DESCRIPTION OF THE TASK: Repeat the data word for word. Do not include the pictures.

DATA FOR THIS EXERCISE:
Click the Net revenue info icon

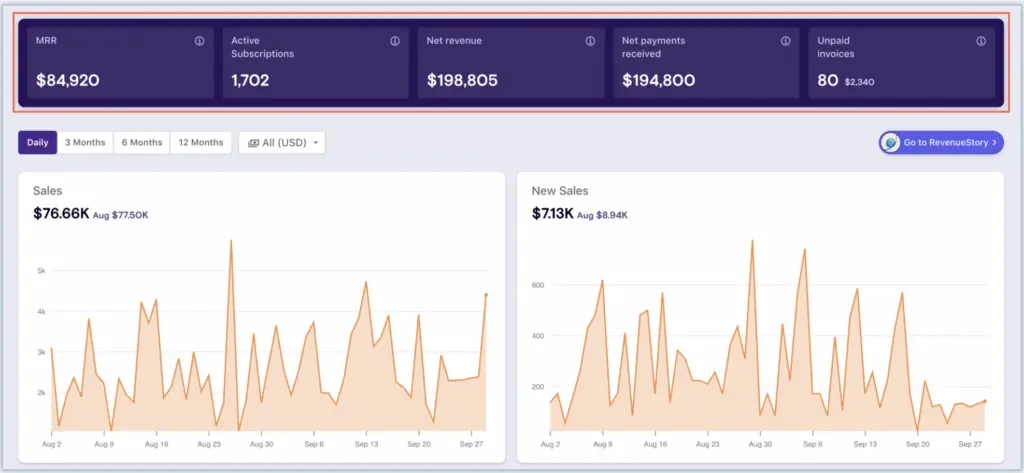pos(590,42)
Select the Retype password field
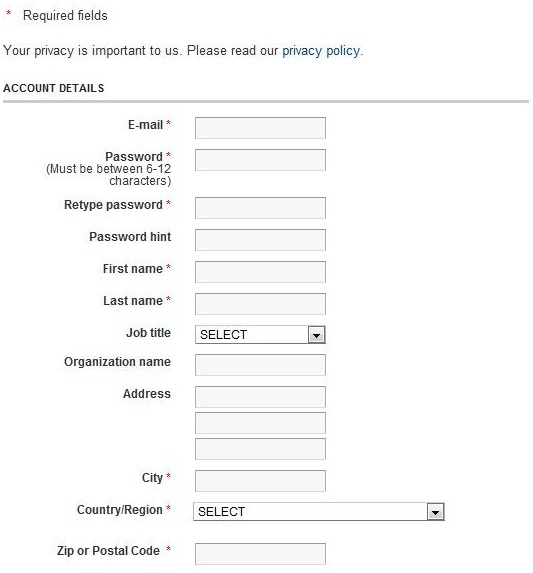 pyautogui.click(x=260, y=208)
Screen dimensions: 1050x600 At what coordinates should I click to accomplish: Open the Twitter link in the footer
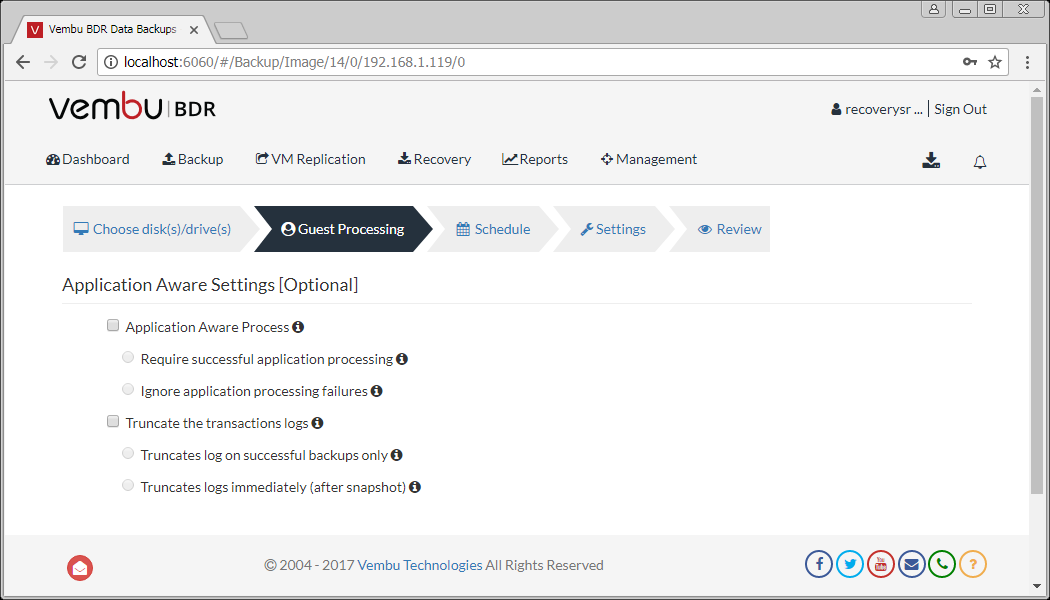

WRITTEN REPLY:
Click the Net revenue info icon

pos(590,42)
Select the Retype password field
 pyautogui.click(x=260, y=208)
Screen dimensions: 1050x600 At what coordinates should I click to accomplish: Open the Twitter link in the footer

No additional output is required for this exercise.